AIM OF THE TASK — Find the line below with "Viewport: 1166px width, 1500px height." and the line with "the three-dot more". Output them and the lines between, exactly, but not the pictures.

DATASET ENTRIES section start

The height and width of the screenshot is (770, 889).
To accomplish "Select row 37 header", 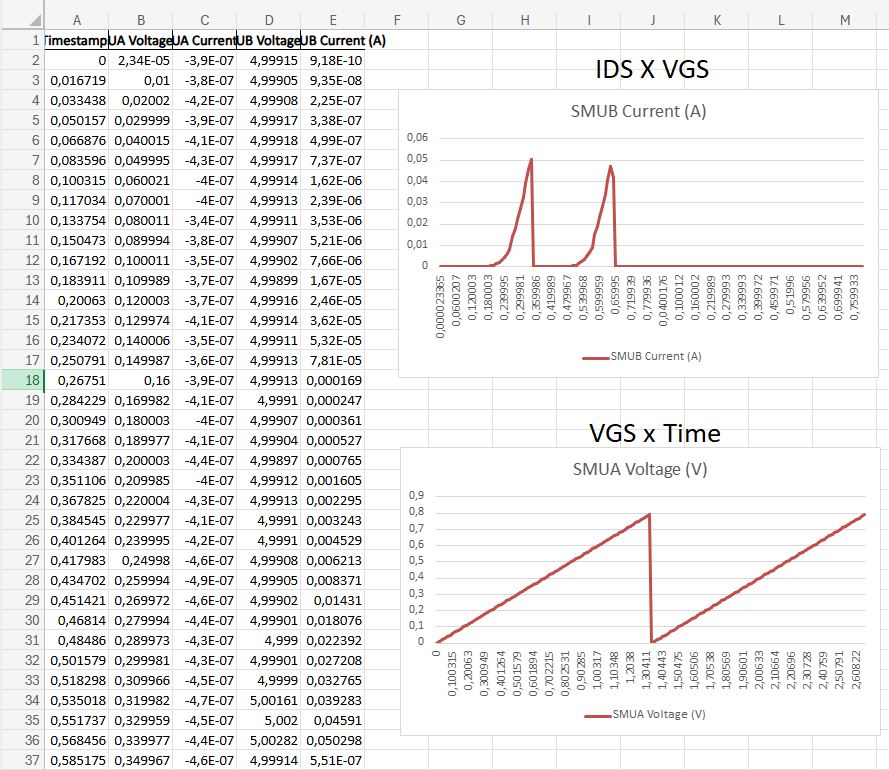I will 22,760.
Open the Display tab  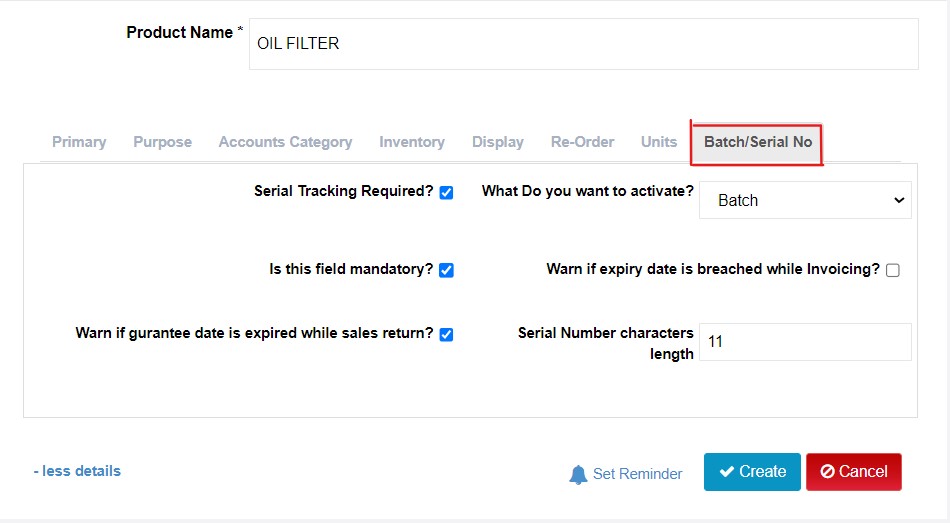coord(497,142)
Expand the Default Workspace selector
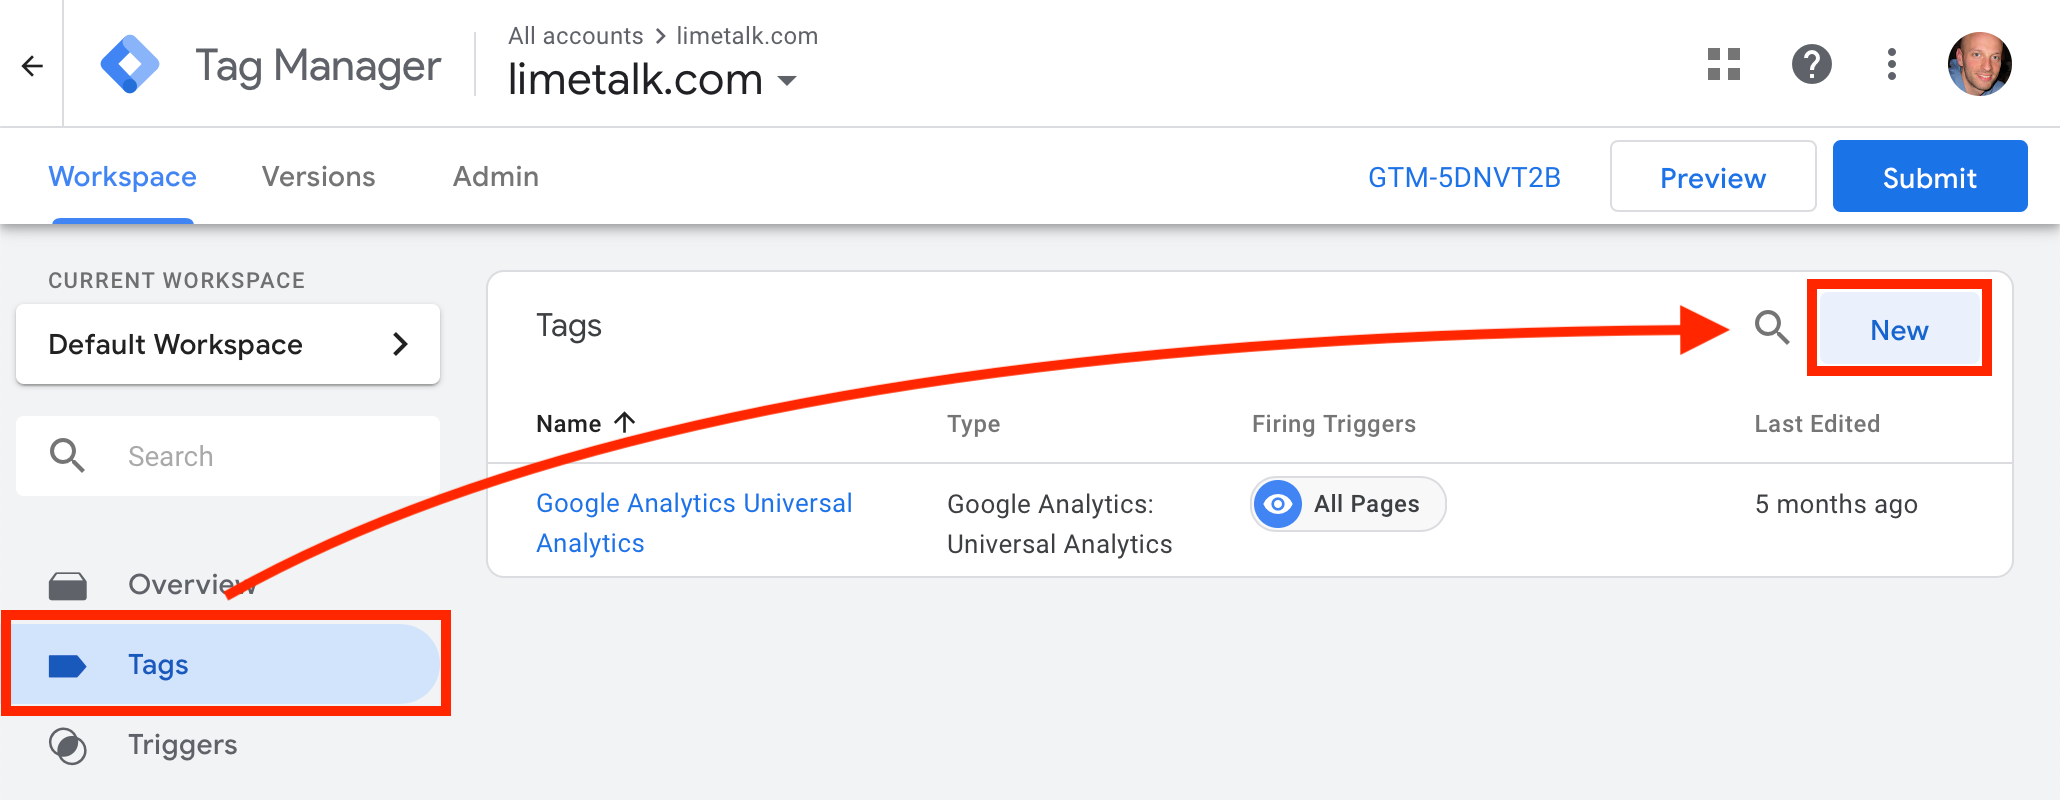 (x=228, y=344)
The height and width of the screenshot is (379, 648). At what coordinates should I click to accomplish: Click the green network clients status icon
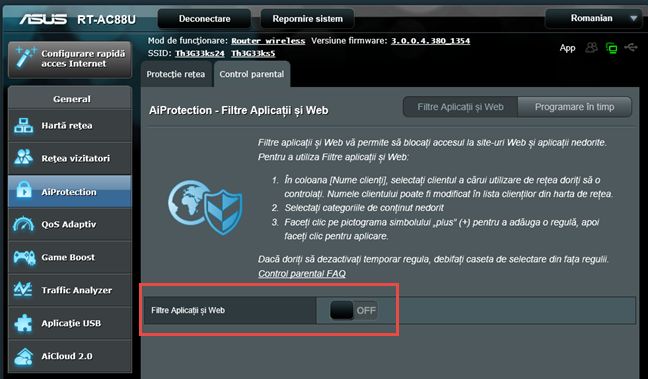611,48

DATASET ENTRIES section end
DATASET ENTRIES section start

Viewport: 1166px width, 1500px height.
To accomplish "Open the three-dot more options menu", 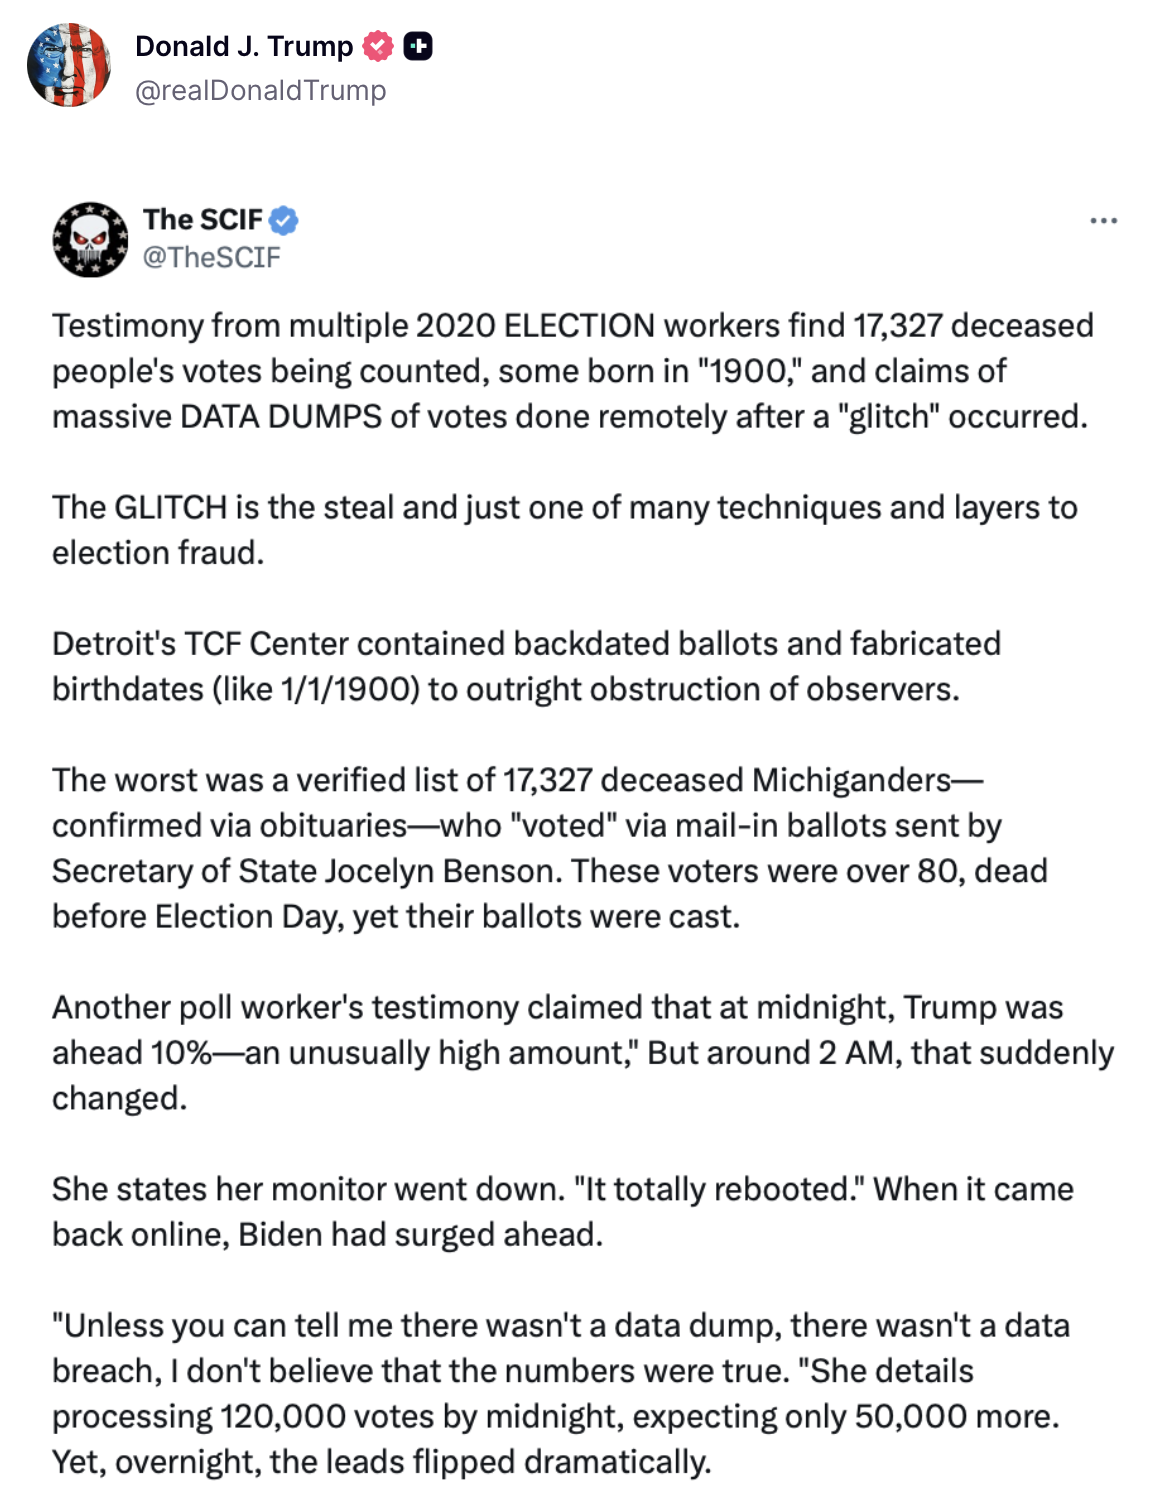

DATASET ENTRIES section end

ANSWER BOX —
Viewport: 1166px width, 1500px height.
To accomplish "Open the three-dot more options menu", 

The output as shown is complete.